The group says the footage shows Mullah Abdul Ghani Baradar returning to cheering crowds in Afghanistan on Tuesday following 20 years of exile amid the Western effort to eliminate the Taliban threat.
On Sunday his forces had taken Kabul, and Baradar, head of the Taliban's political office, is now tipped to become the country's next leader, following the collapse of the previous US-backed regime.
The 53-year-old had been deputy leader under ex-chief Mullah Mohammed Omar, whose support for Al-Qaeda leader Osama bin Laden led to the invasion of Afghanistan following the September 11 terror attacks.
Baradar arrived in Kandahar Province on Tuesday, landing in the insurgent group's former capital just days after they took control of the country.
Taliban spokesman Dr M Naeem uploaded footage of his flight landing and of a motorcade of 4x4s bearing the white flag of the organisation.
He wrote: 'This afternoon, a high-level delegation from the Islamic Emirate of Afghanistan headed by Mullah Baradar Akhund left Qatar and arrived in our beloved country this afternoon and landed at Kandahar Airport.'
Commentators have pointed out similarities between Baradar's return and that of Ayatollah Khomeini to Iran in 1979, following 14 years of exile in Paris as an outlawed cleric.
Baradar, who was born in Uruzgan province in 1968, was raised in Kandahar, the birthplace of the Taliban movement, and went on to fight with the mujahedeen against the Soviets in the 1980s.
Afterwards, as the country was gripped by a civil war between rival warlords and Baradar set up an Islamic school in Kandahar with his former commander Mohammed Omar, and the two mullahs helped to found the Taliban movement, an ideology which embraced hardline orthodoxy and strived for the creation of an Islamic Emirate.
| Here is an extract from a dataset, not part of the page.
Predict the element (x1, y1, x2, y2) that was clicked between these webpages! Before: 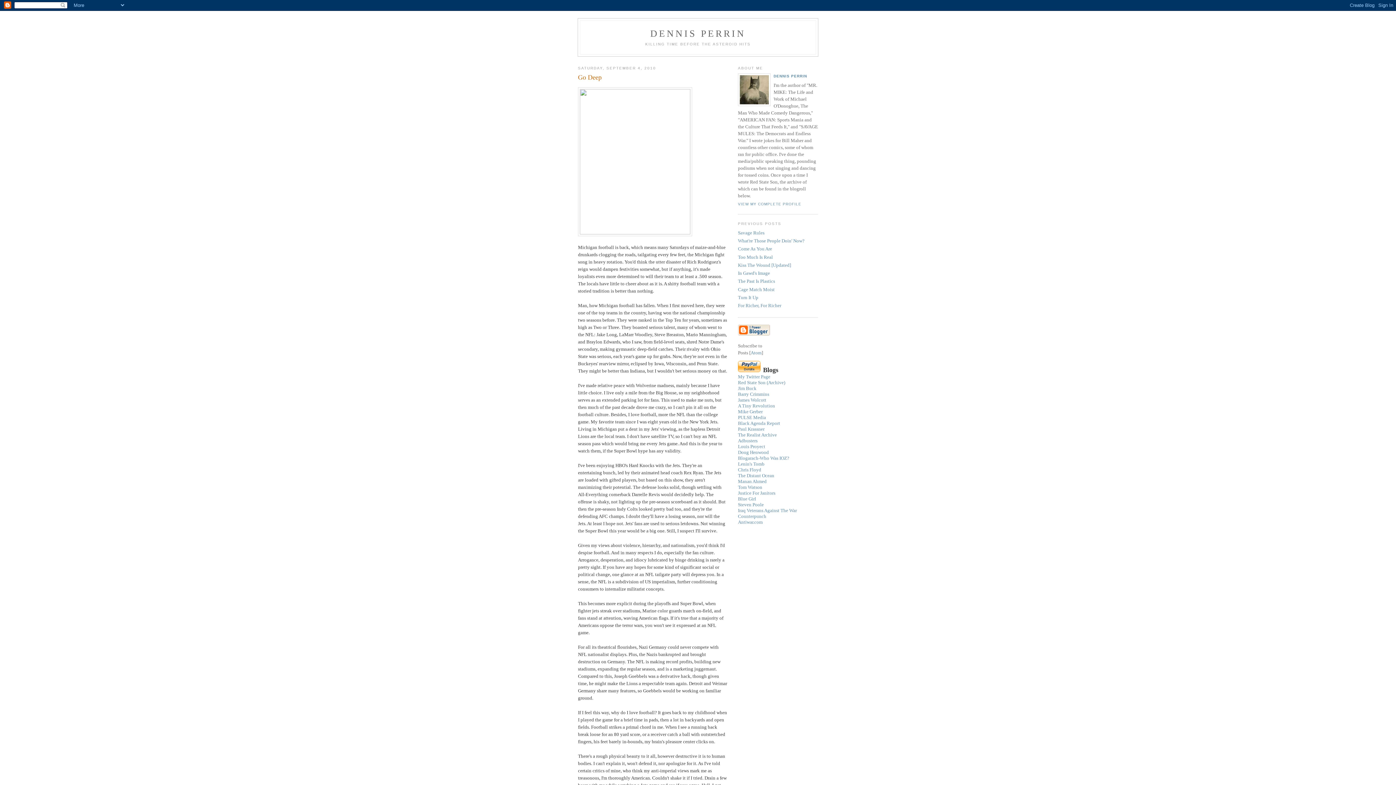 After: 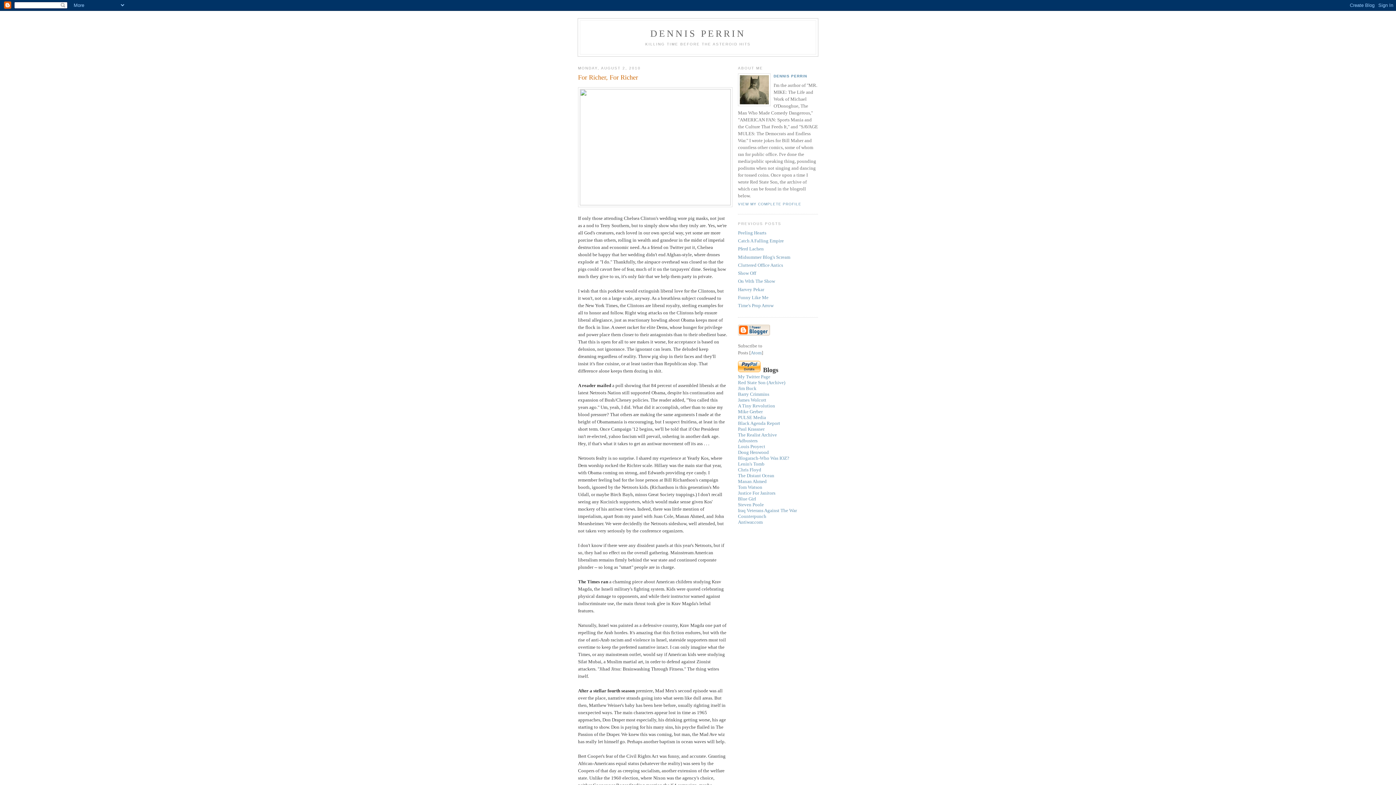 Action: bbox: (738, 302, 781, 308) label: For Richer, For Richer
The Taliban seized power in 1996 after conquering provincial capitals before marching on Kabul, just as they have in recent months, and Baradar went on to perform a number of different roles during the group's five-year reign.
He was the deputy defence minister when the US invaded in 2001, and though he went into hiding, he remained active in the Taliban's leadership in exile.
Baradar had been freed from jail in Pakistan three years ago at the request of the U.S. government. Just nine months ago, he posed for pictures with Donald Trump's Secretary of State Mike Pompeo to sign a peace deal in Doha which now lies in tatters.